Ghrelin therapy improves lung and cardiovascular function in experimental emphysema

Nazareth De Novaes, Rocha, Milena Vasconcellos, de Oliveira, Cássia Lisboa, Braga, Gabriela, Guimarães, Lígia De Albuquerque, Maia, Gisele De Araújo, Padilha, Johnatas Dutra, Silva, Christina Maeda, Takiya, Vera Luiza, Capelozzi, Pedro Leme, Silva, Patricia Rieken Macedo, Rocco

Respiratory Research |

BACKGROUND Emphysema is a progressive disease characterized by irreversible airspace enlargement followed by a decline in lung function.
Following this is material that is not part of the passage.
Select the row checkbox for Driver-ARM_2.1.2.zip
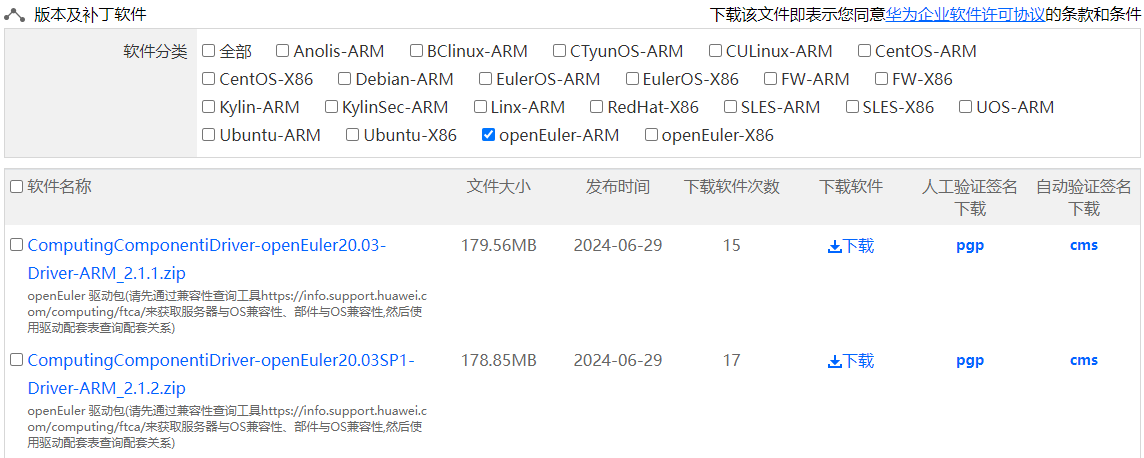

It also causes extrapulmonary effects, such as loss of body mass and cor pulmonale, which are associated with shorter survival and worse clinical outcomes. Ghrelin, a growth-hormone secretagogue, stimulates muscle anabolism, has anti-inflammatory effects, promotes vasodilation, and improves cardiac performance. Therefore, we hypothesized that ghrelin might reduce lung inflammation and remodelling as well as improve lung mechanics and cardiac function in experimental emphysema. METHODS Forty female C57BL/6 mice were randomly assigned into two main groups: control (C) and emphysema (ELA). In the ELA group (n=20), animals received four intratracheal instillations of pancreatic porcine elastase (PPE) at 1-week intervals. C animals (n=20) received saline alone (50 μL) using the same protocol. Two weeks after the last instillation of saline or PPE, C and ELA animals received ghrelin or saline (n=10/group) intraperitoneally (i.p.) daily, during 3 weeks. Dual-energy X-ray absorptiometry (DEXA), echocardiography, lung mechanics, histology, and molecular biology were analysed. RESULTS In elastase-induced emphysema, ghrelin treatment decreased alveolar hyperinflation and mean linear intercept, neutrophil infiltration, and collagen fibre content in the alveolar septa and pulmonary vessel wall; increased elastic fibre content; reduced M1-macrophage populations and increased M2 polarization; decreased levels of keratinocyte-derived chemokine (KC, a mouse analogue of interleukin-8), tumour necrosis factor-α, and transforming growth factor-β, but increased interleukin-10 in lung tissue; augmented static lung elastance; reduced arterial pulmonary hypertension and right ventricular hypertrophy on echocardiography; and increased lean mass. CONCLUSION In the elastase-induced emphysema model used herein, ghrelin not only reduced lung damage but also improved cardiac function and increased lean mass. These findings should prompt further studies to evaluate ghrelin as a potential therapy for emphysema.